From:
http://www.1000genomes.org/wiki/Analysis/Variant%20Call%20Format/vcf-variant-call-format-version-41
SNPs and Small Indels
For example, suppose we are looking at a locus in the genome:
Ref: a t C g a // C is the reference base
: a t G g a // C base is a G in some individuals
: a t - g a // C base is deleted w.r.t. the reference
: a t CAg a // A base is inserted w.r.t. the reference sequence
In the above cases, what are the alleles and how would they be represented as a VCF record?
First is a SNP polymorphism of C/G → { C , G } → C is the reference allele
20 3 . C G . PASS DP=100
Second, 1 base deletion of C → { tC , t } → tC is the reference allele
20 2 . TC T . PASS DP=100
Third, 1 base insertion of A → { tC ; tCA } → tC is the reference allele
20 2 . TC TCA . PASS DP=100
OK if witnessed independently, this tC->tCA would be c->cA. Right?
20 3 . C CA . PASS DP=100
It seems like if we did not observe 3C as a deleted position in this file then it could be used as a reference base, but since it was we have to aggregate it.

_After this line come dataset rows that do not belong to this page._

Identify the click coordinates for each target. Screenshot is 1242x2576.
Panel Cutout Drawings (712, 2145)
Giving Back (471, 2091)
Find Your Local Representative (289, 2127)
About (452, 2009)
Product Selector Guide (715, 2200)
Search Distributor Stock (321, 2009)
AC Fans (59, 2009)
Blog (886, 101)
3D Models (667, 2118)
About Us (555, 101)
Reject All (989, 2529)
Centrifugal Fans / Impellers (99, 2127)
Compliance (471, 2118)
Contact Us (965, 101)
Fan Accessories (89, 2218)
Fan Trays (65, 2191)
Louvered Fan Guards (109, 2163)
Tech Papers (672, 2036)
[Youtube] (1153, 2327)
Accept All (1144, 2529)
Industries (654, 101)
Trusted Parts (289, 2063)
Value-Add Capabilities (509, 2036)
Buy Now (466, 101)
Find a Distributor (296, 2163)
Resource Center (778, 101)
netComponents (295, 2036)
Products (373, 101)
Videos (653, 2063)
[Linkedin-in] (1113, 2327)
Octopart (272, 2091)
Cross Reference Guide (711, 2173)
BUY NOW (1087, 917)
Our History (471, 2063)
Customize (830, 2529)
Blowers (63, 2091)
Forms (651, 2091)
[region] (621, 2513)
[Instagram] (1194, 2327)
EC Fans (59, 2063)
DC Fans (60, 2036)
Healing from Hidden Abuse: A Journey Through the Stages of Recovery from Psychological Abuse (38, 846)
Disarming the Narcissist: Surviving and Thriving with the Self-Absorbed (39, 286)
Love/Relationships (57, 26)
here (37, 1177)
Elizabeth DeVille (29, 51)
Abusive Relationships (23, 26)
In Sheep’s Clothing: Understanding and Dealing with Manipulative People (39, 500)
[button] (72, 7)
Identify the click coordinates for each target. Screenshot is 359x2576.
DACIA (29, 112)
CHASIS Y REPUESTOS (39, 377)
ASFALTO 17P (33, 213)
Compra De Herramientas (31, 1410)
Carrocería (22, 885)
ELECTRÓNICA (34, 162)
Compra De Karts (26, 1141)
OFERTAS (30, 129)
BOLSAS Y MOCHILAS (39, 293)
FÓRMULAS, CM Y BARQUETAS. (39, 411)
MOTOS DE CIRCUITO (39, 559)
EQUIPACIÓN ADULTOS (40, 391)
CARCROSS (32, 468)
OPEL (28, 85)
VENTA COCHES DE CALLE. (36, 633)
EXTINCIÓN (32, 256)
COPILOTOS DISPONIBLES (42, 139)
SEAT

This is not in the spec, but I assume this is the correct aggregation:
20 2 . TC TG,T,TCA . PASS DP=100
What is the rule that is being applied here? Is there a spec that describes this more precisely? Is there a name for this strategy (other than VCF)?
I see what you mean. They could have aggregated the example:TC=>TG,T,TCA. Maybe they meant to show three independent entries before aggregation and they just messed up on that last TC>TCA?
the spec is a bit incomplete here. I guess my issue is that there are good examples but the rules governing the aggregation are vague.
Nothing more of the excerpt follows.